==== DATA PROVIDED ====
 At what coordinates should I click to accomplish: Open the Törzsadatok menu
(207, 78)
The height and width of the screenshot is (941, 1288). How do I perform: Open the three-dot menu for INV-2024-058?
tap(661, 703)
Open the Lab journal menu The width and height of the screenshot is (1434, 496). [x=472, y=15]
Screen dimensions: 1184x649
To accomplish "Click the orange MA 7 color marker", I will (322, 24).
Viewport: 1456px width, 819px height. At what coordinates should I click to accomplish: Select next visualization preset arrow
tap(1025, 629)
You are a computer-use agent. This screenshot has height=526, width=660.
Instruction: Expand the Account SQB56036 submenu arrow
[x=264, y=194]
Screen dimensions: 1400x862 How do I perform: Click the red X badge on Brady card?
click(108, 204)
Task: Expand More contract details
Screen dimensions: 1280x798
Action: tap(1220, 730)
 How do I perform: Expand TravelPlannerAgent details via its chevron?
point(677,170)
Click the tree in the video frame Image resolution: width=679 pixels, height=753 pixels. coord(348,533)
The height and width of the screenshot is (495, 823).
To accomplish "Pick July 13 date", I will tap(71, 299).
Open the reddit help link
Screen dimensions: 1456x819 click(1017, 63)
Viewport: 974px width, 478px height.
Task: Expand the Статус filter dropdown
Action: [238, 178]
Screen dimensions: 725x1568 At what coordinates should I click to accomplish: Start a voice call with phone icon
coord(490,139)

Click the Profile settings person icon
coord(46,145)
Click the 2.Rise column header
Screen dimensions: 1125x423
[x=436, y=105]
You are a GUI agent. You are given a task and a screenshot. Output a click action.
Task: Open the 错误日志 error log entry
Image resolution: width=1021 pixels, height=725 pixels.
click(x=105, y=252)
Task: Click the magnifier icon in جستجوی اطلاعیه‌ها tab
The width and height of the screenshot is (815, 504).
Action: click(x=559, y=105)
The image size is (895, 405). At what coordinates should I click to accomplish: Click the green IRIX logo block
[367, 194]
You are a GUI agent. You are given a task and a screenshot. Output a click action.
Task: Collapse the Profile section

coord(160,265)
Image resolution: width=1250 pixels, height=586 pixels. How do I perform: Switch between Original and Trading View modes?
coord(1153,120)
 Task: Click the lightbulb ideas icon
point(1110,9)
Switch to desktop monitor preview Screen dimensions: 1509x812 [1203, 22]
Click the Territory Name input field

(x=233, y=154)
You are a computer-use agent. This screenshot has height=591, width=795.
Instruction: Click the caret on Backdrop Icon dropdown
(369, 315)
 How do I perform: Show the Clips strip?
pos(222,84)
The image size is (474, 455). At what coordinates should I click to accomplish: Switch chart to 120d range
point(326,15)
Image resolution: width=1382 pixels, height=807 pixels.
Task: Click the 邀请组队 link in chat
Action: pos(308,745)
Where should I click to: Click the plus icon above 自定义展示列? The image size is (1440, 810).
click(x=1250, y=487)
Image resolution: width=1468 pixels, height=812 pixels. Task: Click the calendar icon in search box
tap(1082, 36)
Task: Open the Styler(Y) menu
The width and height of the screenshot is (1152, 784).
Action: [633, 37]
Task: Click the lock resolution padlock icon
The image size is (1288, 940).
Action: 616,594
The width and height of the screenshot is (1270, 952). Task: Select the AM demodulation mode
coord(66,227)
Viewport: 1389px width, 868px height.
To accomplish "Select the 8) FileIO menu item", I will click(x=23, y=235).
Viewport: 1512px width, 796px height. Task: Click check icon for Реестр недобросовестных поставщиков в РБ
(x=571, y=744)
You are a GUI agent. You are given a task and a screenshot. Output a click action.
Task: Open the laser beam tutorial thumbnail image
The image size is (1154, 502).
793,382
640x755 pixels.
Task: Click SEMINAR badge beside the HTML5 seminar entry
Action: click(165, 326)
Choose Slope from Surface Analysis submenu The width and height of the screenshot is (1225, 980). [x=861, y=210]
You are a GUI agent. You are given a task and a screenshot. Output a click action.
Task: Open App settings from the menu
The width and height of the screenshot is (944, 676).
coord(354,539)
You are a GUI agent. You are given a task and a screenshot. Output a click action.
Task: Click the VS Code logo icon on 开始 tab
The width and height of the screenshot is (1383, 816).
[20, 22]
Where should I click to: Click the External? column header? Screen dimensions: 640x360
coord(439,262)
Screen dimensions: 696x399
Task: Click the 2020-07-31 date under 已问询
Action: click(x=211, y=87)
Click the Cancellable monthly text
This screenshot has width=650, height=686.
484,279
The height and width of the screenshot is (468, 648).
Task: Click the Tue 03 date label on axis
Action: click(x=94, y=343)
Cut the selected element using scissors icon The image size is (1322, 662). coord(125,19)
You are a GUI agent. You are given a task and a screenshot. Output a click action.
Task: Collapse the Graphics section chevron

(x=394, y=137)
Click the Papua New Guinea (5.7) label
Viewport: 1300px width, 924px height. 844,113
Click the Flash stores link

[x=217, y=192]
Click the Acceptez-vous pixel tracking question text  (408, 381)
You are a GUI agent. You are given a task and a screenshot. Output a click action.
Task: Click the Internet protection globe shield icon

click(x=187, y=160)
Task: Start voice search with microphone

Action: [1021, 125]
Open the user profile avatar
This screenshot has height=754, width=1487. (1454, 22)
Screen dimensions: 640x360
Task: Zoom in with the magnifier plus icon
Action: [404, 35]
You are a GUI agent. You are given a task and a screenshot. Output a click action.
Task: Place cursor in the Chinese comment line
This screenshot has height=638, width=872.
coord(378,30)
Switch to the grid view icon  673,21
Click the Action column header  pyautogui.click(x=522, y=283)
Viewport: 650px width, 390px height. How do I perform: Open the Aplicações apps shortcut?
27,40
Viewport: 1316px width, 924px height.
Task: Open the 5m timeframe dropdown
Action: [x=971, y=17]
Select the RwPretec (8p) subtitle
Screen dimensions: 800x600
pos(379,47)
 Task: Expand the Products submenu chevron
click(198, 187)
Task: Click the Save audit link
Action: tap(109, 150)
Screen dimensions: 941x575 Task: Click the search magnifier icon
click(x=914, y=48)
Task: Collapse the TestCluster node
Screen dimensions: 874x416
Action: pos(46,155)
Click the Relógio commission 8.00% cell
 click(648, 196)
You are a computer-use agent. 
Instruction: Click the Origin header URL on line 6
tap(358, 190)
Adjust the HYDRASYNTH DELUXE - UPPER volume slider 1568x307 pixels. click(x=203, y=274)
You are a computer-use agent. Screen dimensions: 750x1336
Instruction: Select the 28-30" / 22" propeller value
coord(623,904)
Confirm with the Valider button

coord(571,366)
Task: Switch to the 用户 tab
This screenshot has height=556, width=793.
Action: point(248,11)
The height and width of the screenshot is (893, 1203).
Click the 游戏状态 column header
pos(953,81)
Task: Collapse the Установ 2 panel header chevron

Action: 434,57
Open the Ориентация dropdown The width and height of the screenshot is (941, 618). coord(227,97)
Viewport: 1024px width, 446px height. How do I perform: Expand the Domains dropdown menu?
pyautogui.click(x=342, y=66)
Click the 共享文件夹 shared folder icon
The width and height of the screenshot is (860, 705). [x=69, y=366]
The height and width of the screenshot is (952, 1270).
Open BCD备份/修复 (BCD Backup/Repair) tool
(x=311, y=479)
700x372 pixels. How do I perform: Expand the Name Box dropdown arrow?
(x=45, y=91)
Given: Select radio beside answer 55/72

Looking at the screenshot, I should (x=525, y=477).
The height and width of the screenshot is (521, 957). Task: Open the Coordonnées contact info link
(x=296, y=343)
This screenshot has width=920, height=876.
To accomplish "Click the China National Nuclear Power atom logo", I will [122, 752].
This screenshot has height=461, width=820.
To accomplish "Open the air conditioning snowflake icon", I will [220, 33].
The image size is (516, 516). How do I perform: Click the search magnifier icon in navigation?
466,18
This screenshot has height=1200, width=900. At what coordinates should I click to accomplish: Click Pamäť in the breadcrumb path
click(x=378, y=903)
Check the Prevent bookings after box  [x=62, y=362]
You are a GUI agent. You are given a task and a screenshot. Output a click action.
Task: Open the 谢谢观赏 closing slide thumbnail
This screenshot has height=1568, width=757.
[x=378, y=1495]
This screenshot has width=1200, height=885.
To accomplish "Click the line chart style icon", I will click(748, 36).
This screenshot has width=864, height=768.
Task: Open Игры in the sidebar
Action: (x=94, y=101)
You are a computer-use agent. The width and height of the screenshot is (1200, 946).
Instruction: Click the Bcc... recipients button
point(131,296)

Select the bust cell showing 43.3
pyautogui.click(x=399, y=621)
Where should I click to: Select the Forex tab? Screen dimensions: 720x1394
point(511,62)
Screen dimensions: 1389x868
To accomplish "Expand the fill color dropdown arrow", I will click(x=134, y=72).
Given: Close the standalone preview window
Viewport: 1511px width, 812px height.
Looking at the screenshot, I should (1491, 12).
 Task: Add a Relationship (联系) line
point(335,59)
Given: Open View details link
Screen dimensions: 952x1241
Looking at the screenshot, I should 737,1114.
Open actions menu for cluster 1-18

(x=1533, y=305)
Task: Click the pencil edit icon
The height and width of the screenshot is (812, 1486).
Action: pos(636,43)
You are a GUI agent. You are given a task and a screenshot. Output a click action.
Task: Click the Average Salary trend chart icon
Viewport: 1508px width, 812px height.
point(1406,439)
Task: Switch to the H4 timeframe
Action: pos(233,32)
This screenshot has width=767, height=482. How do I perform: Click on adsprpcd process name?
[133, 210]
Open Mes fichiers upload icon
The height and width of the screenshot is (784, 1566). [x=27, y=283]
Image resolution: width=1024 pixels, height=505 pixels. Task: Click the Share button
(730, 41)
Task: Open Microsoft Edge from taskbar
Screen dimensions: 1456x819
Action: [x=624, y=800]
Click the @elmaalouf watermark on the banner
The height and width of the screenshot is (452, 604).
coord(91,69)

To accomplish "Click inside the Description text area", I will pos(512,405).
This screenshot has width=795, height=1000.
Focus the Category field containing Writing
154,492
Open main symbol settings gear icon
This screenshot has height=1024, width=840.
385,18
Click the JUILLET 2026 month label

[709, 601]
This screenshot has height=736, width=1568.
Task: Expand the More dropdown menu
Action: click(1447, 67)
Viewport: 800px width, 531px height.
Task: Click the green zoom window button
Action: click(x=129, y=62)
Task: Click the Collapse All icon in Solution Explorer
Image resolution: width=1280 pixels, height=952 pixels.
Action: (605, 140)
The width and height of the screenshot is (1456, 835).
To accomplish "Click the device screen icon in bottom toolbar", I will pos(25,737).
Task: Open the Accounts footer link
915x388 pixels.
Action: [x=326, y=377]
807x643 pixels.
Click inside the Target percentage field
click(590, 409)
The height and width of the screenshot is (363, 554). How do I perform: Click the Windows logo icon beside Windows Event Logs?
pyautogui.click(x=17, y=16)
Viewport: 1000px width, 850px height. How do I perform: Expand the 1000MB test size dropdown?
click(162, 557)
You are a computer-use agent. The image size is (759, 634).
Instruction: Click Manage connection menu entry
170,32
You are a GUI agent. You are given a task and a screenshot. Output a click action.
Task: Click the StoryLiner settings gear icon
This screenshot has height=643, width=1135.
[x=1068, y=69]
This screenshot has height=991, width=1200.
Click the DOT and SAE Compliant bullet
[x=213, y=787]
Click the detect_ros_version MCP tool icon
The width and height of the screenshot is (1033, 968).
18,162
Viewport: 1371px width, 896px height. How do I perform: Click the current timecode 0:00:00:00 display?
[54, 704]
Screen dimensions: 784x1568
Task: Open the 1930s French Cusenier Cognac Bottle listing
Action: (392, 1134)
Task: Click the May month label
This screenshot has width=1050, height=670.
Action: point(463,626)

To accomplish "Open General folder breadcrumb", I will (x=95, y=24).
====
WRITTEN EXERCISE ->
Repeat the lines between the one holding "Task: Open the Styler(Y) menu" and the one holding "Action: 616,594", inclusive, reproducing them precisely.

OUTPUT FOR THIS TASK ->
Task: Open the Styler(Y) menu
The width and height of the screenshot is (1152, 784).
Action: [633, 37]
Task: Click the lock resolution padlock icon
The image size is (1288, 940).
Action: 616,594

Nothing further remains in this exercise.